A different perspective on hiring freezes: What they tell you about employers

In fact, hiring freezes can indicate that companies care about protecting their current employees. Cynthia shares that from the organisation’s point of view, “the reason we have a hiring freeze is because we want to make sure that we come up with a plan to retain our own people first. Taking care of our people internally is so much more important because we don’t want a situation whereby we employ more people and our people end up not having enough work to do.”.

PHOTO: Unsplash 

5. I am considering giving up and waiting it out for the right opportunity. Should I do this?

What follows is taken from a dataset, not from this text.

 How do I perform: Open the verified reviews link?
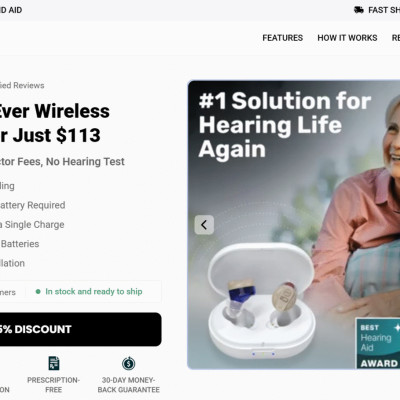pos(22,85)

Many fresh graduates are torn between waiting until times are better, or taking on a job with lower salary or jobs that they are not interested in. Cynthia’s response to this dilemma is simple.

It depends on your financial situation, but you can make both options work

The obvious practical consideration is whether you are able to make ends meet and survive without a job for the next 6 months. Cynthia’s perspective on this is “if fresh graduates have a 6 month window period, there is no harm waiting a little bit longer for the right opportunity.”

However, if this is not a financially sustainable option, short-term roles can offer you relevant and useful exposure as well. Cynthia’s tip is to “think of the long-term roles that you are intending to apply for, then look for related short-term roles to gain exposure first.” For example, if you are looking to pursue a marketing-related role in the future, look for part-time or short-term marketing opportunities, as this will increase your employability in the future.